Nel comparto meccanico le
competenze sono forse di spettro più ampio, con qualche possibilità di attrarre talenti
sia dal territorio che dall’esterno. Un ulteriore vincolo sembra però originato, in
questo caso, dalle piccole dimensioni aziendali, che in qualche modo inibiscono un serio
sviluppo manageriale del settore e impediscono alle aziende di proporsi sul mercato del
lavoro con la capacità di attrarre i giovani più preparati e intraprendenti.
Il tema della formazione
professionale sembra cruciale, e mostra importanti criticità: alla tradizione
artigianale che alimentava il distretto del passato non sembra essersi sostituita nel
tempo una progettazione istituzionale consapevole e solida. È questo uno dei temi più
frequentemente citati ¶{p. 144}dagli attori coinvolti, che vedono nella
formazione uno degli aspetti che più rendono incerto il futuro di entrambi i comparti, e
che tuttavia non è al centro di una riflessione a livello di politica locale.
Sul territorio si percepisce la
latitanza degli attori pubblici, e una difficoltà crescente degli altri attori
istituzionali, come le scuole, che non sono coinvolti in iniziative di rilevanza per il
settore. Un’eccezione rispetto a questa apparente assenza delle istituzioni è costituita
dalle associazioni datoriali, che esprimono invece consapevolezza e progettualità. Oltre
a sostenere e alimentare la fiducia tra le imprese, le associazioni intervengono nel
tentativo di sostenere la crescita manageriale delle imprese, come nel caso di Assomac,
che considera tra le proprie priorità anche la promozione di una crescita culturale dei
propri associati, nella convinzione «che l’evoluzione del distretto passi anche da una
continua evoluzione formativa e culturale» (Int. 19).
Resta il fatto che la crescente
divaricazione tra i due settori che abbiamo descritto contribuisce a rendere più
complessa la progettazione istituzionale, perché le risorse necessarie alla produzione
di calzature possono essere ormai diverse da quelle necessarie alla produzione di
macchinari: il calzaturiero e il meccano-calzaturiero possono non essere sostenuti dalle
stesse scuole e dagli stessi centri di ricerca, forse neppure dalle stesse politiche
locali in termini di incentivi all’internazionalizzazione o alla crescita dimensionale.
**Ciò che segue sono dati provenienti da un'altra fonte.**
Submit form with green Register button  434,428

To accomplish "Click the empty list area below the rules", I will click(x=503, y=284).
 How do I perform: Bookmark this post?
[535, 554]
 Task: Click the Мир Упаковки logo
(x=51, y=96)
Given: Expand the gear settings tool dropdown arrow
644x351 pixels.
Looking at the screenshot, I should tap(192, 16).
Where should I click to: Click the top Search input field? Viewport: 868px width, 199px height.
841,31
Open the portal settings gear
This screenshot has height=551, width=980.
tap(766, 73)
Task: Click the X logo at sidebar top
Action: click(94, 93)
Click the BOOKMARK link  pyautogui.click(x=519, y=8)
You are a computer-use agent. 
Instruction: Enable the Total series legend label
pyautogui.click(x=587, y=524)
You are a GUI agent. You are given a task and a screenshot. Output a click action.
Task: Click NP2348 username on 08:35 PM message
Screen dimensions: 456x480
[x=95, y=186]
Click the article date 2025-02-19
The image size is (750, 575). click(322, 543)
Il panorama delle iniziative a livello locale sembra però povero non solo dal punto di
vista delle attività, ma anche dal punto di vista degli attori che dovrebbero essere
coinvolti nel dibattito. Tuttavia, sul territorio sono attive imprese eccellenti, sono
disponibili competenze specializzate e abilità sempre più rare, sono in gioco capacità
di innovazione che hanno reso le aziende protagoniste su mercati globali altamente
competitivi. Quello che abbiamo descritto è dunque un territorio in bilico: un
territorio che ha raccolto dal suo passato un’eredità ancora di grande valore, ma che ha
bisogno di una progettazione consapevole per evitare che il tempo disperda queste
risorse nell’incapacità di progettare gli strumenti per riprodurle.
Note
[1] Un’imprenditrice del settore meccano-calzaturiero ha affermato nel corso dell’intervista, riferendosi ai rapporti con il comparto calzaturiero: «Ci conosciamo al di fuori del lavoro, quindi può essere che ci sono anche degli scambi, delle chiacchierate con proprietari di aziende calzaturiere, però è più un discorso forse di amicizia perché se non c’è un discorso di amicizia non credo che siano interessati anche a contattarmi, se poi non è nel loro interesse, o in una prospettiva futura di investire sui nostri macchinari» (Int. 22).